10.  A tape dispenser, a stapler, and a 3-hole punch for at least two "stations" in your room - unless you want kids constantly at your desk for stuff, put it out for them elsewhere.  I have two sets of the basics out on two sides of my room.  When not in use, it sits neatly on a Dollar Tree silver serving tray.  One set is near the printer.  One set is next to the turn-in baskets.  This works really well.

11.  A pass just for the bathroom - I fabricated mine from a cheap unpainted wooden door hanger, painted it black, and put a tiny silver cutout of a man (like the standard men's room icon) on one side and a tiny silver cut out of a woman on the other.  I don't like to let the "big pass" our school issues us out of my sight very often since sometimes students just wander around with them.  With the bathroom pass, it's really obvious they're not supposed to be anywhere but the restroom.

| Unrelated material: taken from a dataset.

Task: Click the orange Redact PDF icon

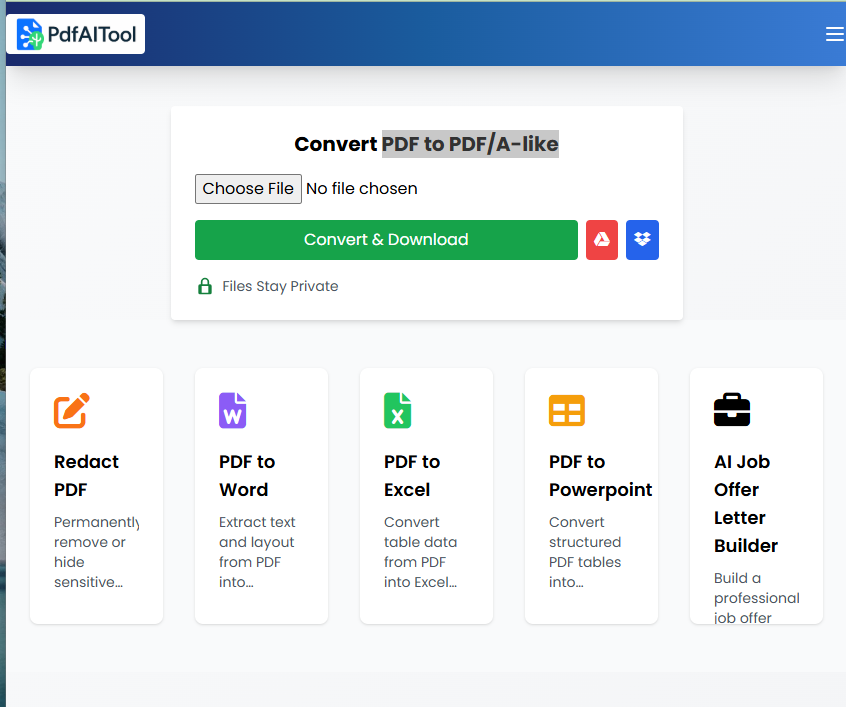Action: 72,410
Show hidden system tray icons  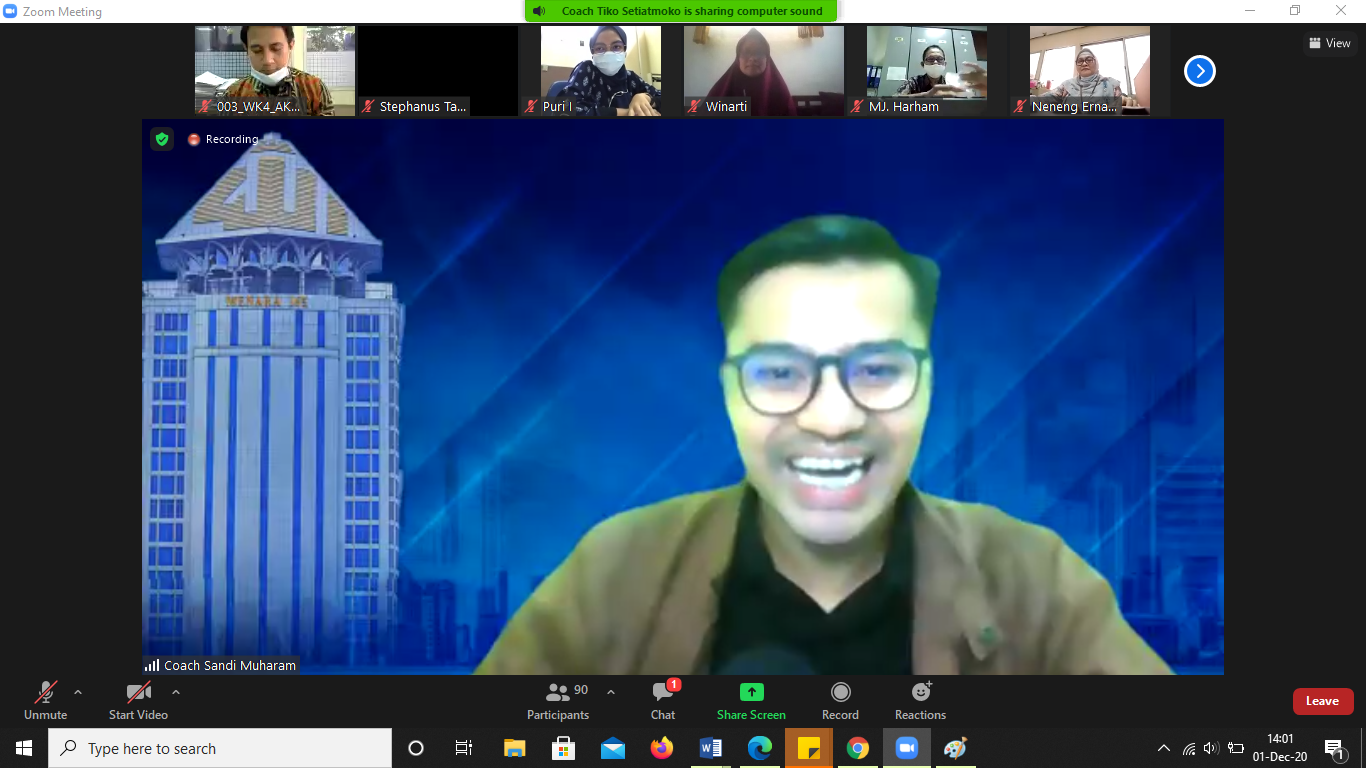[x=1163, y=748]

12.  A laser printer - I actually have two now because I have a laptop cart in my room.  Mine is not a $400 job; it's a fairly inexpensive Brother.  It was some of the best money I've ever spent because where I used to go through two or three ink jet cartridges a month, I now go through toner about every other month for about the same money.  It also duplexes, meaning that if I get in a bind to print something off in the morning, I don't have to fight my way to the copying machine.  I love it.  The extra for the laptop cart can't be praised enough, either.  It's set up wirelessly, and so everybody can print to it from the laptops, no muss (as long as our network is up), no fuss.

13.  Plastic shower curtains and small "cafe" rods - A shower curtain can hide a multitude of sins on a big bookshelf.  Just saying.  I put mine up with small extendable cafe rods that are supported by a Command hook on either end.  They keep all my supply and book shelves looking neat even when they are really not and give my classroom the illusion of neatness when it's just not possible to have the reality.

Yeah.  Well, if you're not a teacher, this probably bored the crap out of you.  However, I've been thinking about this list for awhile, and I wanted to share it.  I probably have left off some things that others consider to be essential.  That just means they get to make lists of their own.